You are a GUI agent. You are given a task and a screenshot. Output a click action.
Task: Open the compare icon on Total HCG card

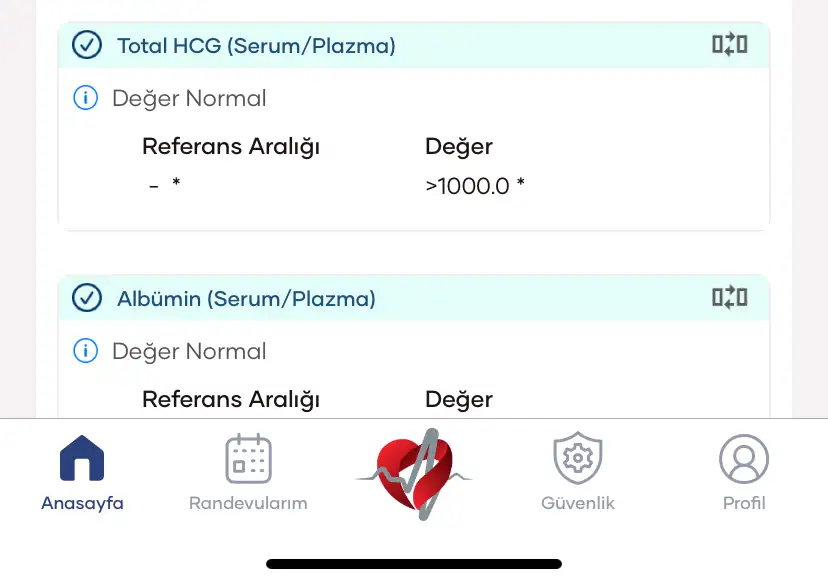[x=730, y=44]
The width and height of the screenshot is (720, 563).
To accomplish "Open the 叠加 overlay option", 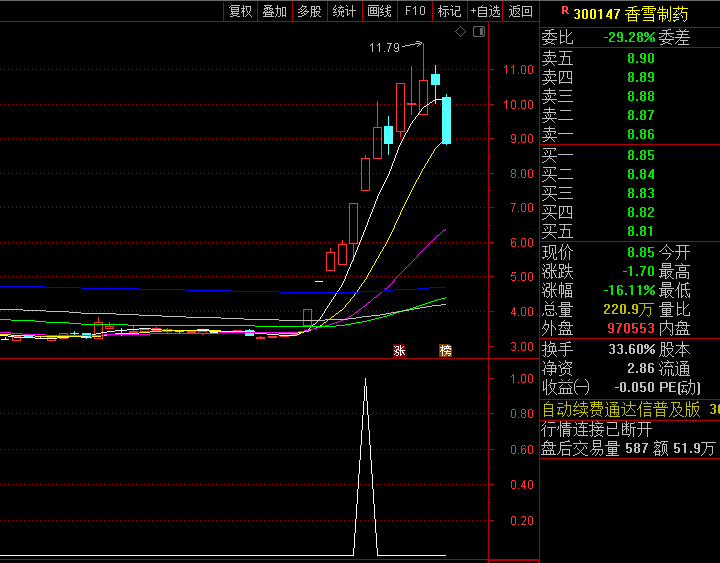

◇ ◇ ◇ ◇

Convert the listing above into a numbered list, omitting blank lines and leaving out the pictures.

1. You are a GUI agent. You are given a task and a screenshot. Output a click action.
2. Task: Open the compare icon on Total HCG card
3. [x=730, y=44]
4. The width and height of the screenshot is (720, 563).
5. To accomplish "Open the 叠加 overlay option", 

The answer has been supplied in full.